Yves tiene su permiso desde agosto, gracias al empleo que su club le facilitó como recepcionista y electricista en el polideportivo donde entrena, y por el que gana unos 850 euros al mes.

Karim sigue esperando su permiso, y mientras tanto vive de trabajos como electricista, jardinero o lavacoches. Su vida personal también ha conocido un vuelco, ya que en enero se casó con su novia española de hace dos años.

El gran objetivo, coinciden todos, es ganarse la vida como profesionales del deporte.

“Si trabajas duro, sabes que puede verte un equipo y puedes cambiar de categoría. El sueño es trabajar de esto, aunque sea ganando 1.000 euros al mes”, resume Karim.

“Hay una pasión muy grande en África por el fútbol y ellos creen que vienen aquí para poder ser futbolistas. Pero después es mucho más difícil”, matiza Alejandro Benítez.

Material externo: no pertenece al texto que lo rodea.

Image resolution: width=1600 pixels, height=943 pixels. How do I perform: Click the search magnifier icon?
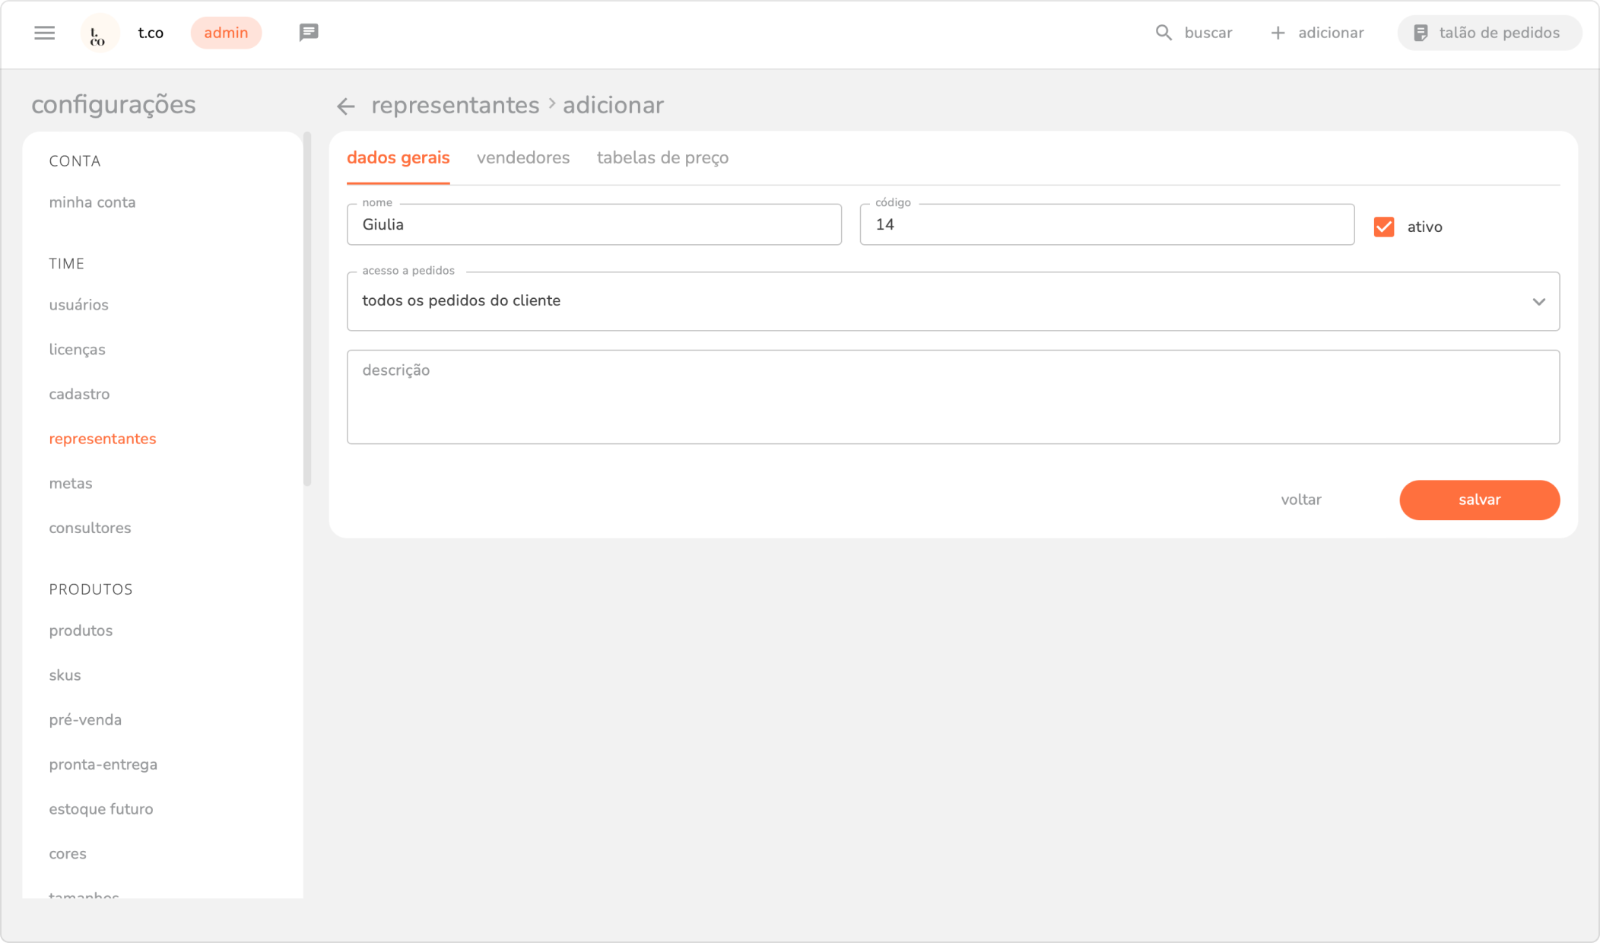tap(1163, 33)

Yves querría también vivir del rugby profesional, después de cuatro temporadas en Valencia.

Su entrenador Alberto Socías destaca que con su buen carácter “se ha integrado desde el primer día”, si bien después de cuatro temporadas “le queda mucho margen de mejora, en lo técnico como en lo mental”.

“El deporte no es para toda la vida”, abunda el presidente de su club, Fran Baixauli. “Siempre le he dicho: no pierdas el norte, y fórmate donde te tengas que formar, si es electricista, pues electricista”.

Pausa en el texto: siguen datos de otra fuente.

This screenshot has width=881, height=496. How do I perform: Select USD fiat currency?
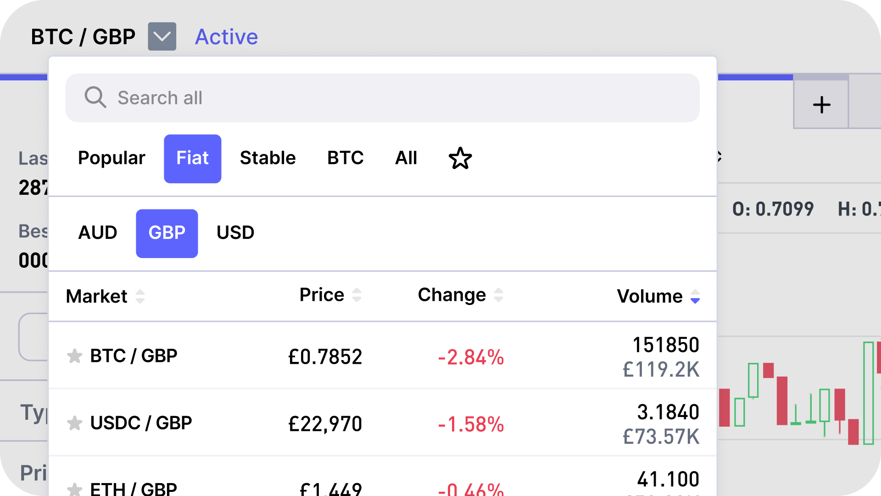tap(235, 233)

Muchas son las dificultades, pero las motivaciones no son menos tenaces.

“Si hubiera vuelto, habría regresado al punto de partida. Todo este sufrimiento no habría servido para nada”, dice Yves.

“Nunca sabes. Un día u otro, puede abrirse la puerta”, confía Karim, asegurando que de no ser por el equipo y por su mujer, se plantearía seriamente regresar a su país de origen.